Oleh : Subchan Daragana
Magister Komunikasi UBakrie
Kasus ledakan di SMA Negeri 72 Jakarta baru-baru ini menyisakan luka dan tanya yang dalam. Di balik kabar bahwa pelaku sering menjadi korban bullying, publik tersadar: ada sesuatu yang genting sedang terjadi di ruang-ruang sekolah kita. Kekerasan yang seharusnya asing di lingkungan belajar kini justru muncul dari antara anak-anak kita sendiri.
Bullying bukan sekadar ejekan sepele atau candaan yang kebablasan. Dalam ranah psikologi, bullying adalah bentuk kekerasan sistematis fisik, verbal, sosial, atau digital yang menempatkan seseorang dalam posisi lemah dan tertekan. Para ahli seperti Olweus (1993) menyebutnya sebagai tindakan agresif yang dilakukan berulang, melibatkan ketidakseimbangan kekuatan antara pelaku dan korban.
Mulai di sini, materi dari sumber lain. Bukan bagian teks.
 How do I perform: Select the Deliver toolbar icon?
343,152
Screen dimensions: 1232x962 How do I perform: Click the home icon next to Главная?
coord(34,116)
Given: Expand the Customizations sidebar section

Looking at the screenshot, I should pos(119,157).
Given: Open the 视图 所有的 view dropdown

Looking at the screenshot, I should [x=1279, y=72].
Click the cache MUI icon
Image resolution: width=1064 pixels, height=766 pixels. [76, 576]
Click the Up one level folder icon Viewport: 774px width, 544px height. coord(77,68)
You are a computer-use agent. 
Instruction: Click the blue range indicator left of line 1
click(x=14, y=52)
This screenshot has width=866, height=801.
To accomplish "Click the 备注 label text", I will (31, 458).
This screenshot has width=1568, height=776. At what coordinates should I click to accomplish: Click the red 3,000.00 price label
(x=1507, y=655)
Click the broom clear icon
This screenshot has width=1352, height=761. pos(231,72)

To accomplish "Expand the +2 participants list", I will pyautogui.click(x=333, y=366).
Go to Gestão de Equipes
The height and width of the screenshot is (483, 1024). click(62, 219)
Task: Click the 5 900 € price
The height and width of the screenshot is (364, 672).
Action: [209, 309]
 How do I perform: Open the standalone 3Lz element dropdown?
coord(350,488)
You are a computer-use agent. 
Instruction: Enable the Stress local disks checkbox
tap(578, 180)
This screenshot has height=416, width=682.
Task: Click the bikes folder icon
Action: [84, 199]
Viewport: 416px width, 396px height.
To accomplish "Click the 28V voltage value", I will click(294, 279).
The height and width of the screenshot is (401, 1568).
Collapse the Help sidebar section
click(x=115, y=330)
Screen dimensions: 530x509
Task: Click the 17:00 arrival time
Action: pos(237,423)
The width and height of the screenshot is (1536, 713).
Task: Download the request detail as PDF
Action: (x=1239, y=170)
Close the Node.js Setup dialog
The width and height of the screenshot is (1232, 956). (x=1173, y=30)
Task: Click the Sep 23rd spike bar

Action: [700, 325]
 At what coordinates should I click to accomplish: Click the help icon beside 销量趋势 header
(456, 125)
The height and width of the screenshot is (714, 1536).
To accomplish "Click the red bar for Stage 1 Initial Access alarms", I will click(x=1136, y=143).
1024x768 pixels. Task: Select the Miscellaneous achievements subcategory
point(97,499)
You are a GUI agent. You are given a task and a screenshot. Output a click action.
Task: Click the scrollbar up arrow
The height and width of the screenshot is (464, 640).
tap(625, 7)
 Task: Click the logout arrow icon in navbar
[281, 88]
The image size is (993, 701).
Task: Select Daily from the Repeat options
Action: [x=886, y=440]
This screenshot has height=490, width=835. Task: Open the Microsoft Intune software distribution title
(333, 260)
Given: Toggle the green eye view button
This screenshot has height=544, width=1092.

Dalam konteks digital, ia menjelma menjadi cyberbullying, penghinaan, penyebaran foto atau video pribadi, serta serangan komentar di media sosial yang bisa melukai jauh lebih dalam daripada tamparan fisik.
Generasi Z dan Alpha yang tumbuh bersama gawai dan media sosial ternyata hidup di dunia yang paradoksal. Di satu sisi, mereka lebih terkoneksi, kritis, dan ekspresif. Namun di sisi lain, mereka juga lebih rentan terhadap tekanan sosial, perbandingan diri, dan serangan digital. Studi dari UNICEF (2022) menyebut hampir 45% remaja Indonesia pernah mengalami bullying, baik di sekolah maupun daring. Lebih mengkhawatirkan lagi, banyak yang menormalisasi kekerasan itu sebagai “candaan teman.”
Sekolah, yang seharusnya menjadi tempat aman bagi tumbuhnya karakter dan ilmu, justru menjadi ladang subur bagi perilaku saling merendahkan. Budaya senioritas, tekanan akademik, hingga lemahnya keteladanan guru dalam mengelola empati memperburuk keadaan. Dalam riset KPAI (2023), laporan kasus kekerasan di sekolah meningkat lebih dari 20% dibanding tahun sebelumnya. Sebagian besar berakar pada masalah sepele yang tidak pernah diselesaikan secara sehat.
Pengasuhan di rumah pun ikut berperan. Banyak orang tua yang tanpa sadar menanamkan pola asuh otoriter atau permisif berlebihan. Anak yang terbiasa dipukul karena salah kecil, atau justru dibiarkan tanpa batas, tumbuh tanpa kemampuan mengelola emosi dan empati. Ia belajar bahwa kekerasan adalah bahasa yang sah. Dalam kaca mata komunikasi, ini disebut modeling behavior, anak meniru perilaku orang dewasa di sekitarnya sebagai rujukan bertindak.